Child is rolled in blankets and rolled around on the floor.
This provides deep pressure input.

* Activities should be monitored by an adult to ensure safety.

Chair Push Ups

Chair Push Ups
While seated in the chair, the child lifts body up and down using arms to support themselves.

* All activities should be monitored by an adult for safety.

Basic Sensory Definition

Depending on where you read, sensory integration, sensory modulation and sensory diets can become overwhelming and confusing. Basically, the body has sensory systems and those sensory systems can become off kilter resulting in disruptive or undesired behaviors. These behaviors may appear lethargic, over-stimulated, hyper, sleep, under-stimulated, etc.

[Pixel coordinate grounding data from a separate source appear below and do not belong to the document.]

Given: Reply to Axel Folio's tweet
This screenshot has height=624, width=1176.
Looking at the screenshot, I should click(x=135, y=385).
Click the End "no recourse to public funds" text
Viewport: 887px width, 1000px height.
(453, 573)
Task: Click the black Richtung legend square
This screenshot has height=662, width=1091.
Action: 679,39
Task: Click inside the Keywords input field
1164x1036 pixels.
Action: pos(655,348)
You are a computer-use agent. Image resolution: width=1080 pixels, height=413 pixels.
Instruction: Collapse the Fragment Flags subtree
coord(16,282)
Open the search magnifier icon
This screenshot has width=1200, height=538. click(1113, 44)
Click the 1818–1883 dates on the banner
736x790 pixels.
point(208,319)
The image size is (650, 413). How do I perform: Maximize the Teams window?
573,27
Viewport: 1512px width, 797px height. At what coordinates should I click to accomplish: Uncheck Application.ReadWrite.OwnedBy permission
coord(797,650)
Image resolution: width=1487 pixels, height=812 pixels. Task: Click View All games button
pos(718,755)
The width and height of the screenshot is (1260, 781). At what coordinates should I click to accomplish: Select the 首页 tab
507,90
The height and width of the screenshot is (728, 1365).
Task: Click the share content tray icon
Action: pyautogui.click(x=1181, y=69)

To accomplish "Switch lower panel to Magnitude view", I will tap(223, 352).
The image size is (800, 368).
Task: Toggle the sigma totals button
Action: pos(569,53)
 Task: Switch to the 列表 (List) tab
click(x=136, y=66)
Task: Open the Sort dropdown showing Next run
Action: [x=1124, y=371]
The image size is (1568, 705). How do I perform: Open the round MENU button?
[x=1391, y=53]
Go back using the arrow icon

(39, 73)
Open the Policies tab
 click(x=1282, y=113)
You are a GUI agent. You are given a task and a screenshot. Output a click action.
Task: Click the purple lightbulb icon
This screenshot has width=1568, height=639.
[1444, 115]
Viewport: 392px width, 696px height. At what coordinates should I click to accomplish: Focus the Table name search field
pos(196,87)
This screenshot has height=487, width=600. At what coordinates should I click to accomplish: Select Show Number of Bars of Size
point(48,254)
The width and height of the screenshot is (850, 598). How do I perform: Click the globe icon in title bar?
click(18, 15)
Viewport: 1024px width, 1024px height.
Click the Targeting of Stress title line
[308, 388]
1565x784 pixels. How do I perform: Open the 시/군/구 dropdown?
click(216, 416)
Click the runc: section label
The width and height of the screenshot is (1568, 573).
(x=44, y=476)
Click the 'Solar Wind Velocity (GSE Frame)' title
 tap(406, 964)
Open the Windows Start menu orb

When looking at the sensory system, there are several sensory systems that may need modulating (balancing). Here are basic definitions of them:
Proprioceptive input (sensations from joints, muscles and connective tissues that lead to body awareness) can be obtained by lifting, pushing, and pulling heavy objects as well as by engaging in activities that compress (push together) or distract (pull apart) the joints.
Vestibular input (the sense of movement, centered in the inner ear) can be obtained by spinning and swinging, and to a lesser extent, any type of movement. This systems is closely related to a child's body to tolerate gravity and its pull.
Tactile input is the sense of touch and includes texture, temperature, pressure, pain, etc.
Auditory input is what we hear.
Visual input is what we see.
What we smell...
Influenced by the sense of smell, this is what is taste.

Ultimately, when looking at child's needs, a parent or teacher should seek the expert advice of a trained OT for sensory evaluation and treatment. However, that can be much easier said than done. This blog will serve as a resource for activities that you as the parent or teacher can get started until you can find an OT.


This is the first post in the blog designed to provide fun solutions to meet the sensory needs of your child or student.